Written & illustrated by a picture book seminar.
When I arrived at Overlake and learned I needed to lead a project, I knew exactly what I wanted to try. Many years previously, I had acquired David Meltons Written & Illustrated By--: A Revolutionary Two-Brain Approach for Teaching Students How to Write and Illustrate Amazing Books (Landmark 1985), which laid out a seminar for creating picture books. Project Week gave me the perfect opportunity to try it in our middle school, and I found a wonderful co-leader in eighth-grade English teacher Karen Mihata.
We started by fitting Melton's lessons and work blocks into a five-day schedule and purchasing supplies according to his list. Although the first year went reasonably well, we found we frequently needed to adapt lessons for computers instead of typewriters and tweak times, supplies, and the book assembly process. Each subsequent year brought more tweaks and changes, and although we still tweak every year, ten years and a hundred books later, we have it ticking along like clockwork--and still love every moment of it. The following is a day-by-day description of our activities, interspersed with summaries of some of the students' books.
PRIOR TO PROJECT WEEK
The key to a successful project is organization. Fortunately, my colleague and I are both detail-oriented, linear thinkers, and our lesson plans include teacher prep, lesson activities, and supplies. We keep a box with files for each lesson and review them each year prior to Project Week.
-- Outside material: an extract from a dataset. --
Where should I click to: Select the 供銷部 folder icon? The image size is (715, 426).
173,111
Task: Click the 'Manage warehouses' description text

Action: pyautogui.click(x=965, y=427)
A major part of prep is gathering and purchasing supplies. These can be consumable--like glue and paper--or permanent-- like carpet needles and sample picture books. We supply everything except each student's individual art supplies, as they choose their own medium. Most consumables we find at office supply stores, art stores, or online, but we must get creative finding the heavyweight 11x17-inch "signature sheets" and even heavier 11x26-inch book jacket paper. Often, we purchase large art tablets and trim them to size or glue shorter sheets together. Binder board also gets trimmed to size.
Two items we added to Melton's list are a poster-sized weekly schedule, to show students the week's structure at a glance, and poster-sized daily checklists, so they (and we) can keep on target for finishing their book. Anything incomplete on the day's checklist is homework. Originally, I created these by hand, but now a copy store blows up a Word file to poster size. We post the checklists behind the library's computer lab windows, facing into the library, and students check themselves off with a dry-erase marker on the glass. They love drawing on the glass (we get lots of temporary graffiti), and it leaves the actual checklists untouched for the following year.
The Legendary, Magical Pie is an exciting story about a man named Harry, who bakes a pie to pass a test. The pie is stolen by Jonald, the king of the kangaroos, so Harry and his two llamas have to go on an adventure to get the pie back.
Writing day! When students arrive, we booktalk picture books in multiple genres and illustration styles, explaining what we like about each. From there, we form a publishing company named by the students. Each student fills out applications (from the Melton book) to be story editors and art editors at the company, and my colleague and I designate these editors for each book.
We request that students not bring a pre-written story. Today they write down their ideas for an illustrated book aimed at children under ten, including no more than eight double-spaced text pages. Although most write fiction, we have also had poetry, recipes, prank guides, travelogues, and graphic novels. Over the course of the day, students write their stories, and either my colleague or I give them first edits. To break up the day, my colleague teaches about the elements of story, and I read passages from middle school fiction books to demonstrate aspects of good writing. These include sensory description, believable dialogue, and types of endings--including the importance of having one!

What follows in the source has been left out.